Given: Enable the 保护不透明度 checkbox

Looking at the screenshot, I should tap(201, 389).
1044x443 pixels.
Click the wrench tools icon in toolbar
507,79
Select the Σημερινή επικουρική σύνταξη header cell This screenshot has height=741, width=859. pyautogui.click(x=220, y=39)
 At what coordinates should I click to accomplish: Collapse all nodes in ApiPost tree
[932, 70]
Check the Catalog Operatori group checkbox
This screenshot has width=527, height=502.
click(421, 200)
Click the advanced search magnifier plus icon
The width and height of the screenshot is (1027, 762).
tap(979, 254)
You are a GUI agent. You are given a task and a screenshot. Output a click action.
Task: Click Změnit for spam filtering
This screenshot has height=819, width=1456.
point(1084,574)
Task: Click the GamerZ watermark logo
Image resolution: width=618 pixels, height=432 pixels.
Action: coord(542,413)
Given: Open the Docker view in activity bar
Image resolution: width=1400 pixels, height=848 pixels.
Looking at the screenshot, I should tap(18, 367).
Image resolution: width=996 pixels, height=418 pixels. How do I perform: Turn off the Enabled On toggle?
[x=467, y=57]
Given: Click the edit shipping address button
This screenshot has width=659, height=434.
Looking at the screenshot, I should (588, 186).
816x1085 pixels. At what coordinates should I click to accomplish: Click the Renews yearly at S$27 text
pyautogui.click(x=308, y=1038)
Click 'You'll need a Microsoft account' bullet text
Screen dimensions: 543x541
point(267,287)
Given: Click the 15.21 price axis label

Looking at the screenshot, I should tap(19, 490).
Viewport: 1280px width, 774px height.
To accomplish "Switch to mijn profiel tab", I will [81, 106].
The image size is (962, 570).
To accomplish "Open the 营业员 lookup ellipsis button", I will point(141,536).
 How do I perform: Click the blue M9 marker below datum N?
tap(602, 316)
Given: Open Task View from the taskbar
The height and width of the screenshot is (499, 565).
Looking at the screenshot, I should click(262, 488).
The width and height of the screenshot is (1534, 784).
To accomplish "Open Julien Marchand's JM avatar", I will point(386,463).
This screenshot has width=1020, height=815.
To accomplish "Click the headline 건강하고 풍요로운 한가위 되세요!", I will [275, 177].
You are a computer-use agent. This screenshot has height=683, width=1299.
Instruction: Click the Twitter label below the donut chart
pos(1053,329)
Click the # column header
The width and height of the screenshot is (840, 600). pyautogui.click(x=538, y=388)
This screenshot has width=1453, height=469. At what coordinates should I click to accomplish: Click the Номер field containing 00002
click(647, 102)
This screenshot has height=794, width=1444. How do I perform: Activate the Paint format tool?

++++++++++

TASK ITEM ▸
Transcribe all of the entries without altering anything.

OUTPUT OF THE TASK ▸
Given: Enable the 保护不透明度 checkbox

Looking at the screenshot, I should tap(201, 389).
1044x443 pixels.
Click the wrench tools icon in toolbar
507,79
Select the Σημερινή επικουρική σύνταξη header cell This screenshot has height=741, width=859. pyautogui.click(x=220, y=39)
 At what coordinates should I click to accomplish: Collapse all nodes in ApiPost tree
[932, 70]
Check the Catalog Operatori group checkbox
This screenshot has width=527, height=502.
click(421, 200)
Click the advanced search magnifier plus icon
The width and height of the screenshot is (1027, 762).
tap(979, 254)
You are a GUI agent. You are given a task and a screenshot. Output a click action.
Task: Click Změnit for spam filtering
This screenshot has height=819, width=1456.
point(1084,574)
Task: Click the GamerZ watermark logo
Image resolution: width=618 pixels, height=432 pixels.
Action: coord(542,413)
Given: Open the Docker view in activity bar
Image resolution: width=1400 pixels, height=848 pixels.
Looking at the screenshot, I should tap(18, 367).
Image resolution: width=996 pixels, height=418 pixels. How do I perform: Turn off the Enabled On toggle?
[x=467, y=57]
Given: Click the edit shipping address button
This screenshot has width=659, height=434.
Looking at the screenshot, I should (588, 186).
816x1085 pixels. At what coordinates should I click to accomplish: Click the Renews yearly at S$27 text
pyautogui.click(x=308, y=1038)
Click 'You'll need a Microsoft account' bullet text
Screen dimensions: 543x541
point(267,287)
Given: Click the 15.21 price axis label

Looking at the screenshot, I should tap(19, 490).
Viewport: 1280px width, 774px height.
To accomplish "Switch to mijn profiel tab", I will [81, 106].
The image size is (962, 570).
To accomplish "Open the 营业员 lookup ellipsis button", I will point(141,536).
 How do I perform: Click the blue M9 marker below datum N?
tap(602, 316)
Given: Open Task View from the taskbar
The height and width of the screenshot is (499, 565).
Looking at the screenshot, I should click(262, 488).
The width and height of the screenshot is (1534, 784).
To accomplish "Open Julien Marchand's JM avatar", I will point(386,463).
This screenshot has width=1020, height=815.
To accomplish "Click the headline 건강하고 풍요로운 한가위 되세요!", I will [275, 177].
You are a computer-use agent. This screenshot has height=683, width=1299.
Instruction: Click the Twitter label below the donut chart
pos(1053,329)
Click the # column header
The width and height of the screenshot is (840, 600). pyautogui.click(x=538, y=388)
This screenshot has width=1453, height=469. At what coordinates should I click to accomplish: Click the Номер field containing 00002
click(647, 102)
This screenshot has height=794, width=1444. How do I perform: Activate the Paint format tool?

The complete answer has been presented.